Suzanne doesn’t answer right away. Eventually she says, I can’t leave. Surely you can see that. I can’t leave Gabriel and my students and . . . everything.
I hear Gil sigh. Suzanne, tell me please. There must be more.
There is a silence. I can almost hear the fizzing of Suzanne’s nerves.
Tell me, he says.
She begins to speak, quietly, so I have to strain to hear. I don’t know, she says. He says he’s fine but he’s not. He blames himself for Owen. Her laugh is bitter. I blame him too. I hoped Gabriel might make it better, but surprise, surprise, it’s worse. So it’s true what everyone says about save-the-marriage babies. Who’d have guessed?
Gil says my name. He was not born yesterday. I make a noise like a sleeping person, a kind of grumbly sigh. It works. I was not born yesterday either.
And?
Who the hell knows? He doesn’t speak much, your friend.
My father doesn’t speak much either. He uses words sparingly, as if they’re rationed. It’s what comes, I think, of knowing so many words in so many languages. Too much choice.
You knew that when you married him. Gil speaks gently, without reproach.

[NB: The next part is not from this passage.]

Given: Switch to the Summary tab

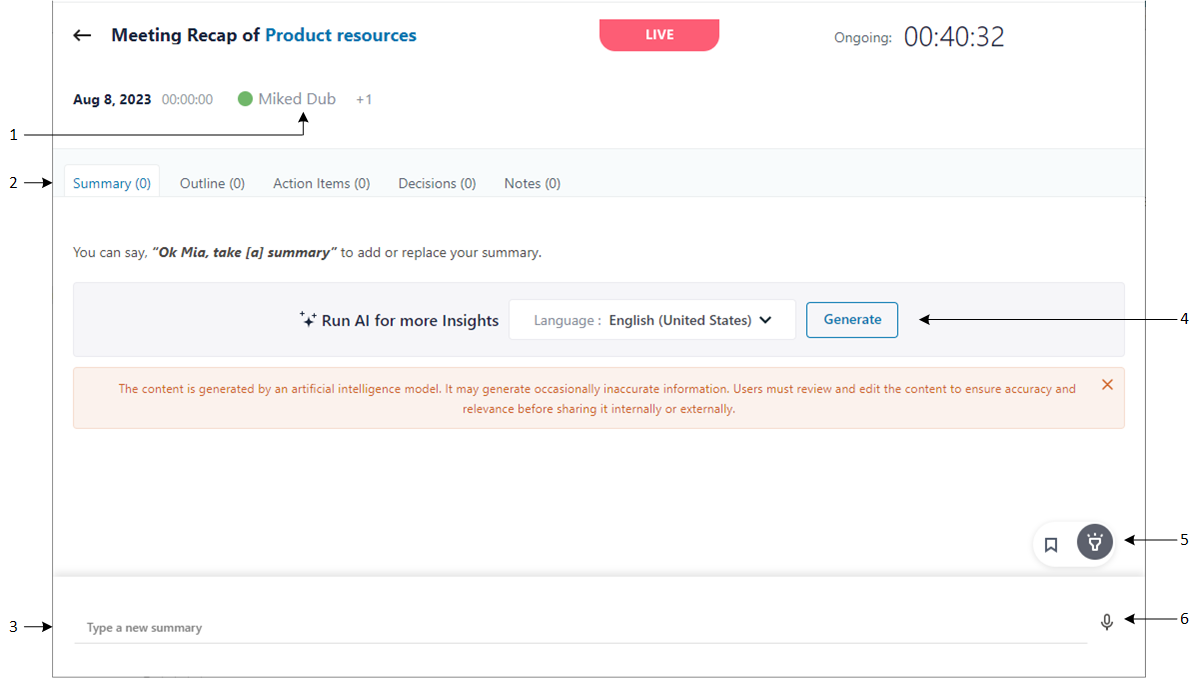Looking at the screenshot, I should pyautogui.click(x=112, y=183).
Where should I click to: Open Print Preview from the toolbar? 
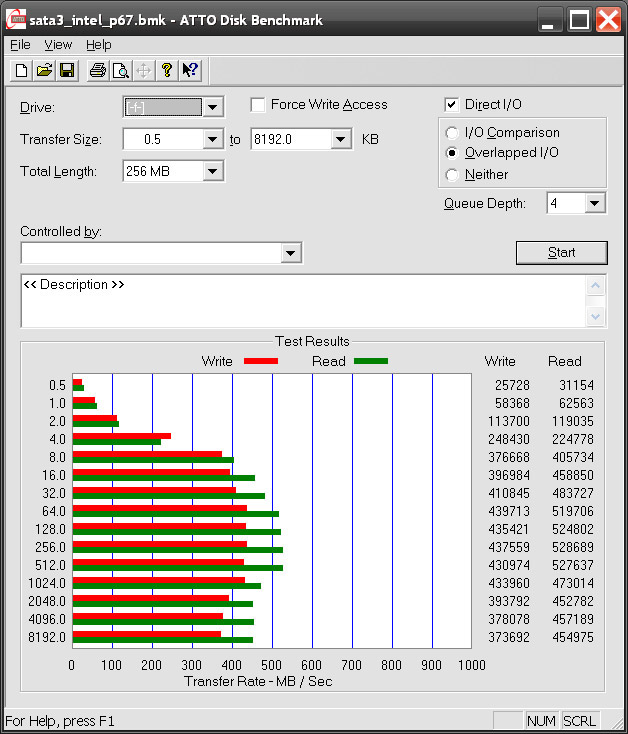(120, 70)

Yes, of course. But knowing it, and then living for sixteen years with a man who doesn’t speak . . . it’s different, surely?
There is an edge to her voice, like a knife. For the first time I realize how much older Matthew must be than Suzanne. If Matthew is Gil’s age, he’s nearing sixty. And if Suzanne’s just had a baby, can she be much more than forty?
Marieka always says fondly that she has to read Gil’s mind. I’ve become very good at it, says she. And then she kisses him on the back of the neck if he is bent over his work, and he reaches up one hand and buries his fingers in her thick hair and she turns her head and kisses his wrist. There is something in this gesture that makes me feel completely safe. Despite the fact that the scene does not include me, it does not exclude me either.
I feel a sudden rush of pity for Gabriel with his glass mother, his glass house, his radiant baby smile.
Take the car, please, Suzanne is saying. I don’t need it. I have a friend nearby; she can take me to college.
She? I think. Whoever visits isn’t a she.
I close my eyes once more and when I open them again I realize that time has passed and the conversation has moved on.
What have I missed?
It’s late, Gil says. Good night, Suzanne.
I don’t have to pretend to be woozy now. I lean on Gil till we get to my room and he folds back the covers of my bed. That’s all I remember.